一日千秋■制作者/さくらミント(ダウンロード
■容量/54.5MB

マナブと千秋、付き合いの長いカップルは、真夏のデートで些細な行き違いから喧嘩になった。そして千秋は言った。「……一ヶ月後の日曜日。お昼にここで」。一月後、約束の場所へ急いだマナブの目の前には、懐かしい姿が。抑えた筆致で男女間の感傷を描き出す独特の作風は健在。選択肢なしの短編恋愛ノベル。

ここが○

  • 抑えめの筆致が作風によくマッチ。
  • 美麗な立ち絵。
  • 何気ない日常描写が地味に効いている。

ここが×

  • ラストにはもう一つ余韻が欲しかった。
  • 効果的な1枚絵があれば、というのは贅沢言い過ぎか。
  • テキスト表示速度が変えられないのは何故。

■感傷漂う「街角ノベル」

私はあまり制作者さんの名前を確認してから作品をダウンロードしたりはしません。この作品は、開始してから気付きました。「踏切」「ツキノテラス」でおなじみの、さくらミントさんの作品。どうして見逃してたんでしょうか。

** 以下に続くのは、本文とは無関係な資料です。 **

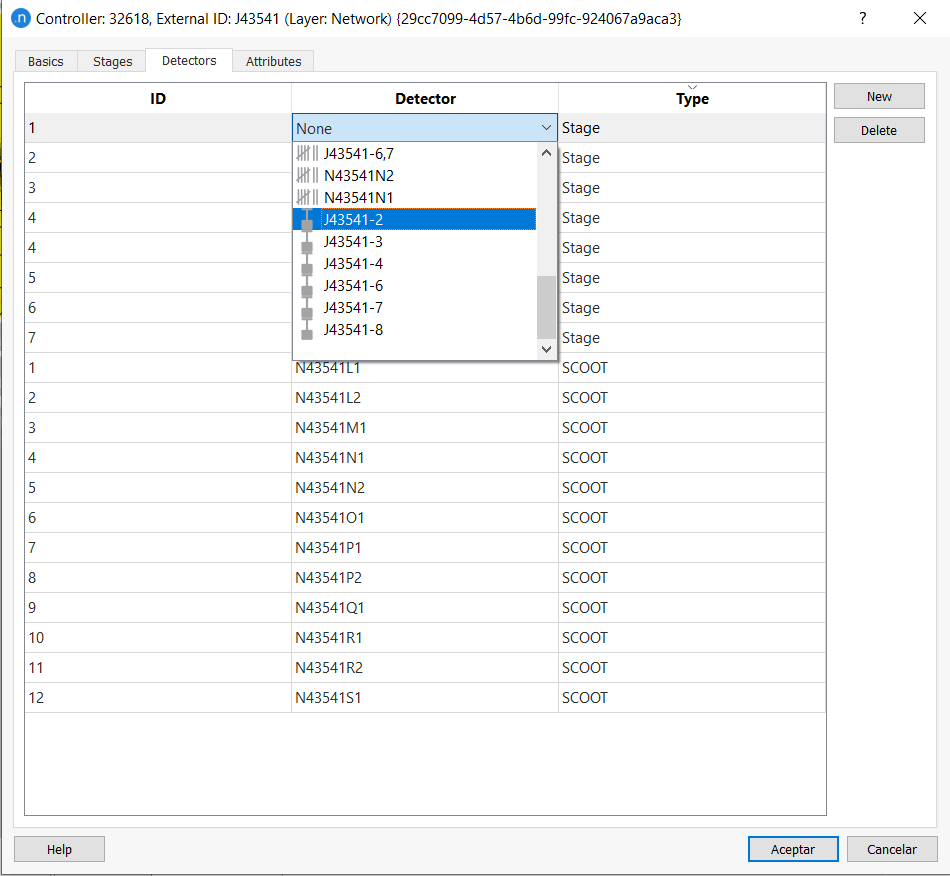The width and height of the screenshot is (950, 876).
Task: Click the New button to add a detector
Action: tap(878, 96)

それはともかく、「ツキノテラス」でも感じられた、抑えた筆致でセンチメンタリズムを描き出す作風は健在です。この作品は、内容についてあまり詳しく語るとプレイヤーさんの興味を著しく削いでしまう結果となりますので、ストーリーについてはつまびらかにしない方向で書きます。タイトルをそのまま読めば「いちじつせんしゅう」ですが、恐らくそうは読まないと思います。どう読むかは、一度プレイすれば分かると思いますので、是非皆さんで体験してみてください。

この作品の主人公は、恐らく作中の描写からすると20歳代半ばと思しき男女のカップルです。そのカップルが、些細な事から行き違ったところから物語は始まります。出だしだけ少し描写のテンポが悪く感じたんですが、ラストまで読むと、序盤のテンポの悪さすら実は計算のうちなのではないかと思えて来るから不思議です。私は綺麗に騙されて、ラストで思わず唸ってしまいました。ミステリーならともかく、恋愛ものでこう来るか、と(笑)。

この作者さんは、「生活シーン」の描き方が実に上手いなと思わされます。しかも、生活感を過度には感じさせないところ、ハンカチの上から、手触りだけでその物を感じさせるような、そんなリアリティともどかしさがバランスよくせめぎあっているような面白さがあります。「生活を描く」ではなく「生活の一部を切り取って見せる」ような感覚です。

それ故に、この作者さんの作品は「生活ノベル」ではなく「街角ノベル」とでも呼びたい気がするのです。最近のレビュー作ですと「雨ではなく、雪でなく」辺りが、近い雰囲気を持っていますが、プレイした印象は随分違います。あちらの「切れの良いリアリズム」に対し、こちらは「空間を漂うセンチメンタリズム」とでも呼びたい空気感です。

さて今作ですが、シナリオ進行としてはある意味シンプルとも言えた「ツキノテラス」よりも、物語的な面白さは上だと思います。「おっ」と思わせる仕掛けもあります。反面、強烈に余韻をひいた「ツキノテラス」と比べると、余韻は弱いと言わざるを得ません。そこにもう一工夫あれば、と思いました。基本的に「ハッピーエンド主義者」の私ですが、この作者さんの作風は、どちらかと言えばちょっとやるせない終わり方の方が似合うようにも感じます(何て身勝手な(笑))。

しかし、場面を切り取ってみせるような作風で、ここぞというシーンの描写は非常に訴えかける力が強くなっています。過剰な描写はせず、ここぞという場面にプレイヤーの意識を集約させるかのようなシナリオ展開は、「ツキノテラス」同様と言えます。ですから、あの作風が気に入った方なら、きっと今作もお気に召すはずです。

システムはNScripterなのですが、コンフィギュレーションが充実している割りに、テキスト表示速度が変えられないのは何故なのだろうと思いました。まあこの作者さんの作風ならば、どばどばテキストが表示されるよりは、幾分ゆっくり目のあの表示の方が合うのかなと、プレイしているうちに思えてきましたけど。立ち絵はもの凄く美麗です。これだけ立ち絵が美麗で、しかも作風が作風ですので、ここぞという場面で良い1枚絵があれば、より印象に残る作品になったのではないかと言うのは、さすがに贅沢な注文でしょうか(笑)。

プレイ時間は40分ほどだと思います。選択肢はありません。急いで読むよりも、落ち着いて読み進めたい小品です。